Testo fornito:

L’efficacia dell’assistenza domiciliare sembrerebbe evidenziarsi in oltre l’80% dei casi che si concludono con il terminare delle cure programmate per il raggiungimento degli obiettivi assistenziali. Per l’analisi dell’efficacia delle cure palliative che si pongono come obiettivo la gestione dei sintomi invalidanti la qualità di vita dell’assistito, ma anche il suo accompagnamento alla morte è stata valutata adeguata l’assistenza anche se terminata per il previsto decesso dell’assistito.
Tuttavia i casi assistiti in ADI e con il SID riportano, come motivo di chiusura, rispettivamente un 6,5 e 6,9% di ricoveri ospedalieri. Nel SID i ricoveri ospedalieri aumentano, differenziandosi significativamente rispetto all’ADI, nei livelli d’intensità assistenziale più bassi.
Inoltre in SID un 5,2% di casi, necessità di cambio della tipologia di cura con passaggio in ADI, che sembrano evidenziare la non adeguatezza del SID a far fronte ad aggravamenti delle condizioni clinico-assistenziali e il bisogno di erogare interventi pluriprofessionali.

Dati:

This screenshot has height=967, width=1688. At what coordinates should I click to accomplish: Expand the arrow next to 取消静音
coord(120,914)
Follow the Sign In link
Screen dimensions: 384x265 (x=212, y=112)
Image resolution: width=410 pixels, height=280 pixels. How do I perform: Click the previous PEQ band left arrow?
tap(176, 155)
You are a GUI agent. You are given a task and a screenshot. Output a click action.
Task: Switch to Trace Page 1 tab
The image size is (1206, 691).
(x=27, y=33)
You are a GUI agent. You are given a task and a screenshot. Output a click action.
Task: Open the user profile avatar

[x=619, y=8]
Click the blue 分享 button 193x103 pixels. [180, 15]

I tuoi compiti:
a – Rispondi alle seguenti domande sul testo relativo all'assistenza domiciliare, indicando ogni risposta con lo stesso contrassegno della domanda.
(i) In quale percentuale di casi sembrerebbe evidenziarsi l'efficacia dell'assistenza domiciliare?
(ii) Quali percentuali di ricoveri ospedalieri come motivo di chiusura riportano rispettivamente i casi assistiti in ADI e quelli con il SID?
(iii) Quale percentuale di casi in SID necessita del passaggio in ADI?
b – Prosegui il testo sull'assistenza domiciliare, riprendendo dopo la sua ultima frase.

Risposte ai compiti:
a –
(i) Oltre l'80% dei casi.
(ii) Il 6,5% in ADI e il 6,9% con il SID.
(iii) Il 5,2% dei casi.

b –
Conclusioni
La normativa della Regione Piemonte che regola le Cure domiciliari risale al 2002 (Regione Piemonte, 2002) e richiederebbe una revisione che la renda coerente con le successive regolamentazioni nazionali, tra le quali i LEA del 2017.
Alcuni casi per i quali sono attualmente attivate tipologie di assistenza monoprofessionale come il SID e l’ADP, riceverebbero una risposta più appropriata se presi subito in carico in ADI, evitando probabilmente successive conversioni o peggio, necessitando di ricoveri ospedalieri.
La durata delle prese in carico tende ad aumentare rispondendo ai bisogni di cura e assistenza correlati all’aumento delle patologie croniche o ad esiti invalidanti di malattie degenerative o di eventi acuti: esempio Ictus. Non sono episodiche le periodiche riaperture di casi, con ripetute prese in carico negli anni degli stessi assistiti.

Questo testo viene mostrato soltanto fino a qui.